**PROBLEM TO WORK ON**
From the top of the records below, return each line exactly, ending with the line that contains "Given: Select cell with 185,000 amount".

+ + +

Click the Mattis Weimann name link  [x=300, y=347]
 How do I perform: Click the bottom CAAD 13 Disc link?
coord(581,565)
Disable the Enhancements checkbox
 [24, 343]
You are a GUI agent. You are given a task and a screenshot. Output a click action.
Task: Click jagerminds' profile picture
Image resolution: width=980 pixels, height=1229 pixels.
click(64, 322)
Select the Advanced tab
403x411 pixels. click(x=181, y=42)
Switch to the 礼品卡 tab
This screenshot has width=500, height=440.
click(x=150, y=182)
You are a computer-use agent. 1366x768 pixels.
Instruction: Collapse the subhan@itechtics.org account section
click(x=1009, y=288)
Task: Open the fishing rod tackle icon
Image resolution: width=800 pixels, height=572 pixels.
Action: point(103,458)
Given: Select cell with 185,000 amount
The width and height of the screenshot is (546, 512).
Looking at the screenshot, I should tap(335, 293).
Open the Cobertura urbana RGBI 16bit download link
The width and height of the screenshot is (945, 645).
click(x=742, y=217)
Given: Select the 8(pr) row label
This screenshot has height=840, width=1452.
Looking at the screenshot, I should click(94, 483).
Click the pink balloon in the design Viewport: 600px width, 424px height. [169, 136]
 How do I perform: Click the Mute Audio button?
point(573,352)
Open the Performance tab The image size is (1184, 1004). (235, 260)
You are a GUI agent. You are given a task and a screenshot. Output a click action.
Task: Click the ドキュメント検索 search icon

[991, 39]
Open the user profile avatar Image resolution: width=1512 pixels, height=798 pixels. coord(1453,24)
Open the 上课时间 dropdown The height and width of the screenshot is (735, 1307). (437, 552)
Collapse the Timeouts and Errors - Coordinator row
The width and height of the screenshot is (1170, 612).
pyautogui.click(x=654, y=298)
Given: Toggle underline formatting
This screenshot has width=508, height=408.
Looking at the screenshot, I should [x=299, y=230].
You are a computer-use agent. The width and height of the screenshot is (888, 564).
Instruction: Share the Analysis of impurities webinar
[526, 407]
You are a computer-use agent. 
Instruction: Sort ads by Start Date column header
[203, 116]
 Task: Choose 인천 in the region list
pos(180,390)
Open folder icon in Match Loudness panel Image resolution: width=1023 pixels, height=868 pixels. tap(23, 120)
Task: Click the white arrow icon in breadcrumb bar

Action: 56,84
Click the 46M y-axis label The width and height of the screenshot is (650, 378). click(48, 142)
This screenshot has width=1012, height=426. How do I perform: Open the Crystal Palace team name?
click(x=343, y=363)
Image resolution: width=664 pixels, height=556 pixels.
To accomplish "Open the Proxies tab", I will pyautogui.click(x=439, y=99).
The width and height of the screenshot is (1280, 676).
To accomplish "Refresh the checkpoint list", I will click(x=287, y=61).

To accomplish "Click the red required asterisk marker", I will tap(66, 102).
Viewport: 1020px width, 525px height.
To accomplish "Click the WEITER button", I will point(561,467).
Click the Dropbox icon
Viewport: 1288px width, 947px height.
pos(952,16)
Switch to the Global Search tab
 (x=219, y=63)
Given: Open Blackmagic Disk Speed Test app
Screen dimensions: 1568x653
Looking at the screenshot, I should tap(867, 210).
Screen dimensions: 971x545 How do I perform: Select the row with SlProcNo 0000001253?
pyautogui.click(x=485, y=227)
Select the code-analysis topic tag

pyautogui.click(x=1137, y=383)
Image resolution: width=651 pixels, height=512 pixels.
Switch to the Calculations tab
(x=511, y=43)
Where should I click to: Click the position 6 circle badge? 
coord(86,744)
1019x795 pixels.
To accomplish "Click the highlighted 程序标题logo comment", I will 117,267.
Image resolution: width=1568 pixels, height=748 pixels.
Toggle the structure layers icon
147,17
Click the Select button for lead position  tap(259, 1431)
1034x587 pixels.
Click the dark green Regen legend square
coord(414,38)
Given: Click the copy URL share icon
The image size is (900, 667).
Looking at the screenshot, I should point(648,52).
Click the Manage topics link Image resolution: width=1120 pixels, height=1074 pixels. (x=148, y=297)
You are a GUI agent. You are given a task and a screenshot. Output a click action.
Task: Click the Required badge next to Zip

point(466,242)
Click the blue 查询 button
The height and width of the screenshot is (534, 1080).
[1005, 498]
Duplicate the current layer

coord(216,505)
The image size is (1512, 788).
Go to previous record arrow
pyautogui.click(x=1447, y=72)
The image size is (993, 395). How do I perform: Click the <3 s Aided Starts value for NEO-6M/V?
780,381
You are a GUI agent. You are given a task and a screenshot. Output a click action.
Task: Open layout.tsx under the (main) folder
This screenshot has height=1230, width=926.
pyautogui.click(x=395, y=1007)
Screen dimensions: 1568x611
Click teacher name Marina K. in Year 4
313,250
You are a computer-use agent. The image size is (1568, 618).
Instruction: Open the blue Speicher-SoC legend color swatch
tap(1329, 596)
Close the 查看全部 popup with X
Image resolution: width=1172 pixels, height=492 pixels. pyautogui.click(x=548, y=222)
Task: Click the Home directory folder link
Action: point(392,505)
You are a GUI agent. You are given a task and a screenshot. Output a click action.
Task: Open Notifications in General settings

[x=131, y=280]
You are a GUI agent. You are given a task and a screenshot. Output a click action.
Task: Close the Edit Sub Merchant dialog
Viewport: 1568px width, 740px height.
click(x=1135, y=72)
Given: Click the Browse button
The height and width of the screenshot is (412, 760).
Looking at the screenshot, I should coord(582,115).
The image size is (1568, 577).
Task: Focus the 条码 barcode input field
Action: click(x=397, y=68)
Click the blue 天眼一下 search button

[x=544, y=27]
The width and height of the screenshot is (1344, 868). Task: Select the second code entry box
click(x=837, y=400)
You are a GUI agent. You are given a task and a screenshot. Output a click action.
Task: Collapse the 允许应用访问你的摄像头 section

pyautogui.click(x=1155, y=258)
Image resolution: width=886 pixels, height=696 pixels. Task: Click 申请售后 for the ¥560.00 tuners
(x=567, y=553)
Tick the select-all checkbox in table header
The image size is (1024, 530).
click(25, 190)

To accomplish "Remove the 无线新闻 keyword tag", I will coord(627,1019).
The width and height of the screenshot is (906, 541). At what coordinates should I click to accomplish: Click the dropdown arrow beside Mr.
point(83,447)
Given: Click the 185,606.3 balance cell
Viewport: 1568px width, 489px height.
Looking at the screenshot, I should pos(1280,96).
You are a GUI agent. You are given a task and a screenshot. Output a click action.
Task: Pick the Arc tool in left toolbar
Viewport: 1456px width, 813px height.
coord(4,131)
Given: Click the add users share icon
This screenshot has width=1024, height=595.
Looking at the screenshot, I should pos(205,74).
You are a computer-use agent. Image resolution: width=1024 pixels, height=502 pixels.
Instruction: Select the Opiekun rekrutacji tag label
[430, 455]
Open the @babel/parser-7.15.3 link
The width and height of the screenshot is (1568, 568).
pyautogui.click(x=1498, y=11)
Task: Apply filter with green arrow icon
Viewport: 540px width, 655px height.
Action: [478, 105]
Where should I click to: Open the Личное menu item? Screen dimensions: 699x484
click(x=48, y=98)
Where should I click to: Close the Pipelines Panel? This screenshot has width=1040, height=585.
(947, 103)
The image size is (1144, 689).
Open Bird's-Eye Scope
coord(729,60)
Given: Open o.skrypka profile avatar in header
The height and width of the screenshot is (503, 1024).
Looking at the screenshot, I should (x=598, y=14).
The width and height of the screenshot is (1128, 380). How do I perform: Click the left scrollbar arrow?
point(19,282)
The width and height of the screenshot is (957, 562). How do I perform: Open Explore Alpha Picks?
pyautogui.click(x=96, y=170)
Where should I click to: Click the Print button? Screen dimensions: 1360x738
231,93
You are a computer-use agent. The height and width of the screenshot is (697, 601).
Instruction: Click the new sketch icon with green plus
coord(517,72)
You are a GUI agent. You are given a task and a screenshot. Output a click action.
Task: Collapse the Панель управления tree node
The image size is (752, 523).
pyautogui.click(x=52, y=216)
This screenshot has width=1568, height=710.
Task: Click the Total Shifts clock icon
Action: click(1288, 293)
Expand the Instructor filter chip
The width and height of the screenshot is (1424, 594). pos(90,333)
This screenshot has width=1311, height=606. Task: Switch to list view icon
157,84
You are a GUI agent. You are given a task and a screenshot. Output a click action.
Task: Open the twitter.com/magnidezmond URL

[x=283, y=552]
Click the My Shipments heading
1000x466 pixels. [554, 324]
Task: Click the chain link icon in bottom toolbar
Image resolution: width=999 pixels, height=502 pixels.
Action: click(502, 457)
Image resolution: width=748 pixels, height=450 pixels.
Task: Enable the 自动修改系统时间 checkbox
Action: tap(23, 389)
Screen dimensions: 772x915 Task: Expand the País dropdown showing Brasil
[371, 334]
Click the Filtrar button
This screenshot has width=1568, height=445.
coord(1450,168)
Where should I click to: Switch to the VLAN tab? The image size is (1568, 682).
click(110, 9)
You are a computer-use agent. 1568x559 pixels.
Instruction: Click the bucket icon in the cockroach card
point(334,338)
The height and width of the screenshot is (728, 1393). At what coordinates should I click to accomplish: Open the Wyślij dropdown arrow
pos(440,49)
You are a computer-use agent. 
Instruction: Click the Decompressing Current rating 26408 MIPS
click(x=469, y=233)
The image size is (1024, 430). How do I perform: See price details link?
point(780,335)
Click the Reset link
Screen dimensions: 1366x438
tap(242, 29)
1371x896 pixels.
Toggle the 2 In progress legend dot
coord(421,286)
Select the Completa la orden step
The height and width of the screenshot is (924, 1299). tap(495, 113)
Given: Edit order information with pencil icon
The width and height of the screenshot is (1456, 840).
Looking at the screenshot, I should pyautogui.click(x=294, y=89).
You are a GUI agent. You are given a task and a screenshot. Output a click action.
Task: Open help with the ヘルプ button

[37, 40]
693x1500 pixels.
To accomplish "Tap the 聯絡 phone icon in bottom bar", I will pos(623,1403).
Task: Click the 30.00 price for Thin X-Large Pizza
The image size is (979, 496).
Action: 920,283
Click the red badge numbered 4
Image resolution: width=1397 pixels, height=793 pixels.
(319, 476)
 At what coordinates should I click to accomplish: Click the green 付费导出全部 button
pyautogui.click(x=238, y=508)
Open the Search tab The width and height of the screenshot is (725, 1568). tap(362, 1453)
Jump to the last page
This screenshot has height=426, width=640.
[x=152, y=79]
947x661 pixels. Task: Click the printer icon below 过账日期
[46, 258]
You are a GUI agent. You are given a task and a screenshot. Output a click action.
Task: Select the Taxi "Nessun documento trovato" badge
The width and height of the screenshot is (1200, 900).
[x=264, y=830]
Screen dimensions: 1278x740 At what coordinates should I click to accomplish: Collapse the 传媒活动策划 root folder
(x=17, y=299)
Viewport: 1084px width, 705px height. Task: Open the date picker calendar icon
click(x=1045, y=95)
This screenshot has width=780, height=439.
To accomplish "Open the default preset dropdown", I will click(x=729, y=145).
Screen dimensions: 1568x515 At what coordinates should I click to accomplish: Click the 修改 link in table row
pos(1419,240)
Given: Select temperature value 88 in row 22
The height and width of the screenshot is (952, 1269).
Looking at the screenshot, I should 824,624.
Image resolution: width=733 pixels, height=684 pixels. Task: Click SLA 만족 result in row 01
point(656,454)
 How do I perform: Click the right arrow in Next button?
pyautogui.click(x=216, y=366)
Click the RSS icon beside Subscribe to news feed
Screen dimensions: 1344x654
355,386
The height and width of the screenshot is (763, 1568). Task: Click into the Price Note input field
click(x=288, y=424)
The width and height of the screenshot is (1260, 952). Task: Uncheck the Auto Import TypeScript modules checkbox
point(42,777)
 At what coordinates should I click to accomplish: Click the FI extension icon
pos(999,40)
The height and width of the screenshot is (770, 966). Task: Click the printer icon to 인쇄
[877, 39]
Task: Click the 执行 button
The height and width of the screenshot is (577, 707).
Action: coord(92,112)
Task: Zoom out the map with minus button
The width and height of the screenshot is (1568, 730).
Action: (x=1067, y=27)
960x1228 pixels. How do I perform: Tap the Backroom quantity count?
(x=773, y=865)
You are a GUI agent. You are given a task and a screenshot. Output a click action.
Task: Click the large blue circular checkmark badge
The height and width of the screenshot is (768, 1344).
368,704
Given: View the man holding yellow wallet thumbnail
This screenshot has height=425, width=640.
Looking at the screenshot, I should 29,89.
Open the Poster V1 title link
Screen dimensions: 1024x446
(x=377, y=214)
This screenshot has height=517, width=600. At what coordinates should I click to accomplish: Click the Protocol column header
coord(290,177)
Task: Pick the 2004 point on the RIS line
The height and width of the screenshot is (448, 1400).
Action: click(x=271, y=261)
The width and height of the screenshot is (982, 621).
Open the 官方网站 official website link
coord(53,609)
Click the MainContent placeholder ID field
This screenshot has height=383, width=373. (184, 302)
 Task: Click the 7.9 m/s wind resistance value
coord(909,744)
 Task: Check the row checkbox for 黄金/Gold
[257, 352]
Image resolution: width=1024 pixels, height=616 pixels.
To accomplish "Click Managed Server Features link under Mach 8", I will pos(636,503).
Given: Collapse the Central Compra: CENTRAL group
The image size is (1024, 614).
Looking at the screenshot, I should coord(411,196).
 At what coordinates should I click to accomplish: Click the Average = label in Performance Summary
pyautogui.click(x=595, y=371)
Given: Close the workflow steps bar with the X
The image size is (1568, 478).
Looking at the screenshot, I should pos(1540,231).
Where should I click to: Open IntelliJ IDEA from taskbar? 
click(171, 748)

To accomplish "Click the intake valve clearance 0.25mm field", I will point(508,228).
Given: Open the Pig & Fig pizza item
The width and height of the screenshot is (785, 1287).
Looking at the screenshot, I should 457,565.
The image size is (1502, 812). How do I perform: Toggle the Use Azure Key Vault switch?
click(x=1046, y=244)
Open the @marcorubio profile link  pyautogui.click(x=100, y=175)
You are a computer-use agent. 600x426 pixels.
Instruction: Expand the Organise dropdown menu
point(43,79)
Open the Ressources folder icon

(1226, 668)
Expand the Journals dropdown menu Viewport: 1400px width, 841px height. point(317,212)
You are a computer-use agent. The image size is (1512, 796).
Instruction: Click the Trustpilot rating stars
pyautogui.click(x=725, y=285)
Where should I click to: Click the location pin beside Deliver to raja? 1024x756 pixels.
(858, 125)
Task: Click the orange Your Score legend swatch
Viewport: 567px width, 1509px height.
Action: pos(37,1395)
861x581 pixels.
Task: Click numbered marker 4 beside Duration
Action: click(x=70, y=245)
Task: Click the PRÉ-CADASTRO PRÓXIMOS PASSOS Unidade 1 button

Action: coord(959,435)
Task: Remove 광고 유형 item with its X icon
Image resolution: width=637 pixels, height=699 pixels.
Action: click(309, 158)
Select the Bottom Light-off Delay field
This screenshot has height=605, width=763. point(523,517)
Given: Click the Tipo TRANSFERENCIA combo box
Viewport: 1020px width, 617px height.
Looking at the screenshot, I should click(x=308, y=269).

+ + +

**RESULT**
Click the Mattis Weimann name link  [x=300, y=347]
 How do I perform: Click the bottom CAAD 13 Disc link?
coord(581,565)
Disable the Enhancements checkbox
 [24, 343]
You are a GUI agent. You are given a task and a screenshot. Output a click action.
Task: Click jagerminds' profile picture
Image resolution: width=980 pixels, height=1229 pixels.
click(64, 322)
Select the Advanced tab
403x411 pixels. click(x=181, y=42)
Switch to the 礼品卡 tab
This screenshot has width=500, height=440.
click(x=150, y=182)
You are a computer-use agent. 1366x768 pixels.
Instruction: Collapse the subhan@itechtics.org account section
click(x=1009, y=288)
Task: Open the fishing rod tackle icon
Image resolution: width=800 pixels, height=572 pixels.
Action: point(103,458)
Given: Select cell with 185,000 amount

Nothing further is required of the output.